The celebration of technical leadership is, however, immediately complicated by the economic realities of running a top-tier large language model. Claude Opus 4.6 is positioned as the most capable, but also the most expensive, model currently available.[1] Its pricing starts at five dollars per million input tokens and twenty-five dollars per million output tokens, which significantly exceeds the cost structure of key competitors.[6][4] For context, the input cost is nearly three times that of the previous-generation Claude Opus 4.5, and the output cost is more than double that of Google’s Gemini 3 Pro.[7] While Anthropic offers potential cost savings through prompt caching and batch processing, the high base rate presents a substantial barrier to entry for many developers and enterprises.[4] The elevated cost structure forces a critical cost-benefit analysis for users: the marginal increase in intelligence must translate into a clear, measurable gain in productivity or performance that justifies the higher operational expenditure. For high-stakes, specialized applications like advanced legal reasoning or complex software development, where a small error can incur massive costs, the premium price may be justified by Opus 4.6’s superior accuracy and consistency across large projects.[4]
The immediate threat to Anthropic’s hard-won position comes from the simultaneous release of OpenAI's new agentic model, GPT-5.3-Codex. Despite the initial reporting that framed the latter as "waiting in the wings," search results indicate that OpenAI officially launched GPT-5.3-Codex at the same time as or very shortly after the Claude Opus 4.6 announcement, highlighting the fierce, neck-and-neck competition between the two AI labs.[8] OpenAI is positioning GPT-5.3-Codex as its most capable agentic coding model yet, explicitly designed to transcend simple code generation and function as a general-purpose agent capable of operating a computer and handling complete professional workflows.[8] The model is reported to be an upgrade of GPT-5.2-Codex, blending its specialized coding strength with the broader reasoning capabilities of the general GPT-5.2 model.[9] OpenAI claims a significant improvement in efficiency, touting that the new model is 25 percent faster and utilizes fewer tokens than its predecessor, directly challenging the cost-efficiency narrative where Anthropic currently struggles.[8]
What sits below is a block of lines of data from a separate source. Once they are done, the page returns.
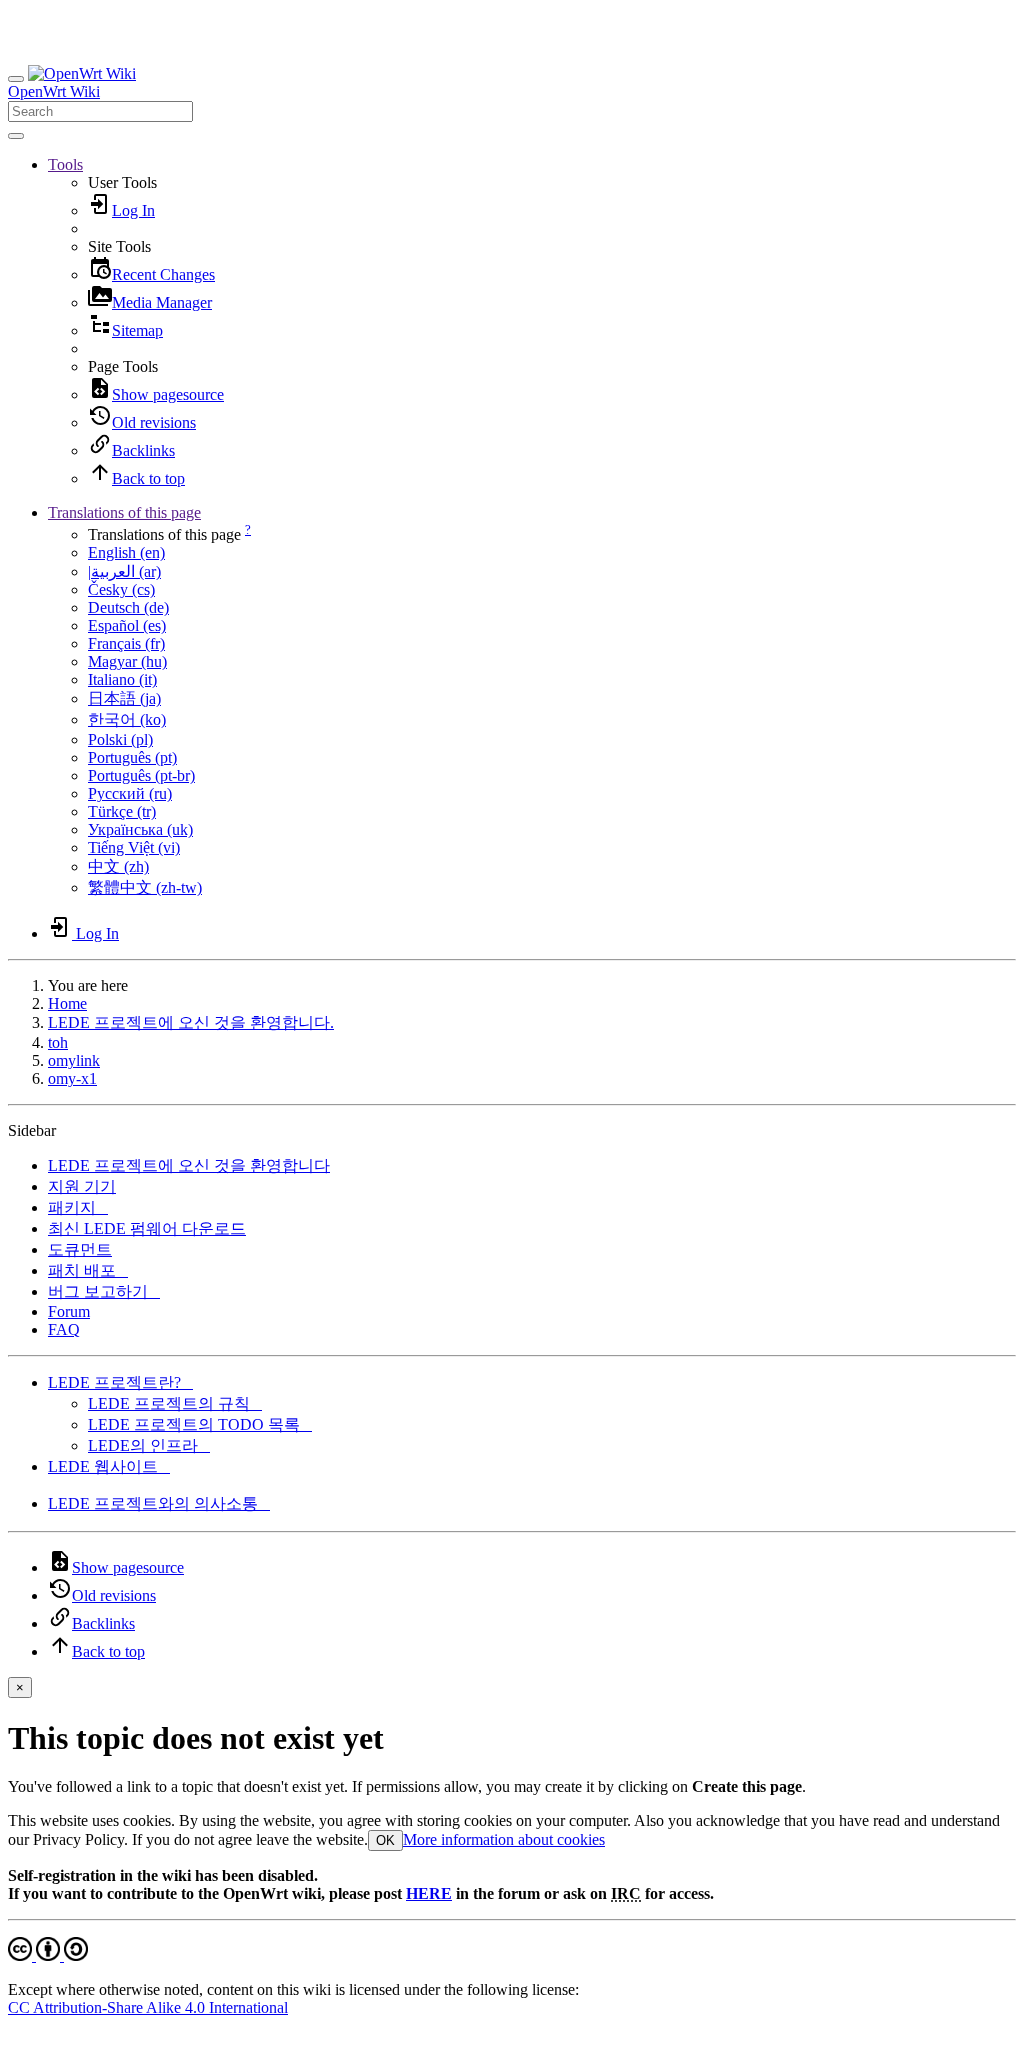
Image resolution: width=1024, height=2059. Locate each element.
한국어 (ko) (127, 719)
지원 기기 (82, 1186)
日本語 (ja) (124, 698)
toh (58, 1042)
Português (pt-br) (141, 775)
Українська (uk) (140, 829)
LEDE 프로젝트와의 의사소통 (159, 1503)
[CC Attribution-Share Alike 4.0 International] (48, 1955)
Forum (69, 1311)
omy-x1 (72, 1078)
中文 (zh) (118, 866)
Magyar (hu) (127, 661)
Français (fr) (126, 643)
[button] (65, 164)
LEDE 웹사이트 (109, 1466)
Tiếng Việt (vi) (134, 847)
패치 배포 (88, 1270)
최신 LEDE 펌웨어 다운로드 (147, 1228)
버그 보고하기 (104, 1291)
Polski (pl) (120, 739)
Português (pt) (132, 757)
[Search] (16, 136)
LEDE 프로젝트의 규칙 (175, 1403)
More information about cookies (504, 1839)
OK (385, 1840)
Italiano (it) (122, 679)
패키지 (78, 1207)
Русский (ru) (130, 793)
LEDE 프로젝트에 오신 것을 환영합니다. (191, 1022)
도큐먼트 (80, 1249)
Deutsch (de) (128, 607)
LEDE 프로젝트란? (120, 1382)
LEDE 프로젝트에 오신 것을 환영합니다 (189, 1165)
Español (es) (127, 625)
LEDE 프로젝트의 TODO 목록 (200, 1424)
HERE (429, 1893)
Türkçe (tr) (122, 811)
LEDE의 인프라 (149, 1445)
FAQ (64, 1329)
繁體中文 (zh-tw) (145, 887)
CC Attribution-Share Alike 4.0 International (148, 2007)
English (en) (126, 552)
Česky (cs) (121, 589)
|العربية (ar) (124, 571)
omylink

Beyond performance metrics and cost, GPT-5.3-Codex introduces a paradigm-shifting concept: self-improvement. OpenAI has publicly stated that the model was "instrumental in creating itself," assisting engineers in crucial tasks such as debugging its own training and managing deployments.[8][10] This recursive self-improvement capability, if scalable and reliable, represents a fundamental leap in AI development, potentially accelerating the model's future growth curve beyond linear human intervention. The focus on agentic skills is another key factor, with the model leading on benchmarks like SWE-Bench Pro, Terminal-Bench, and OSWorld, which are critical for software engineering and computer use automation.[11] While Opus 4.6 currently holds the overall Intelligence Index crown, the targeted nature of GPT-5.3-Codex's coding and agentic performance—combined with a reportedly improved cost structure and the promise of a self-evolving system—suggests that the technical lead may rapidly shift. This scenario sets the stage for a new phase in the frontier AI race, where the winning model will not only be the smartest but also the one that most effectively integrates superior performance with compelling economics for enterprise adoption. The dueling releases confirm that the industry has entered an era defined by a constant, high-speed iteration cycle, where a model's reign at the top of the leaderboard may be measured in days or weeks, rather than months.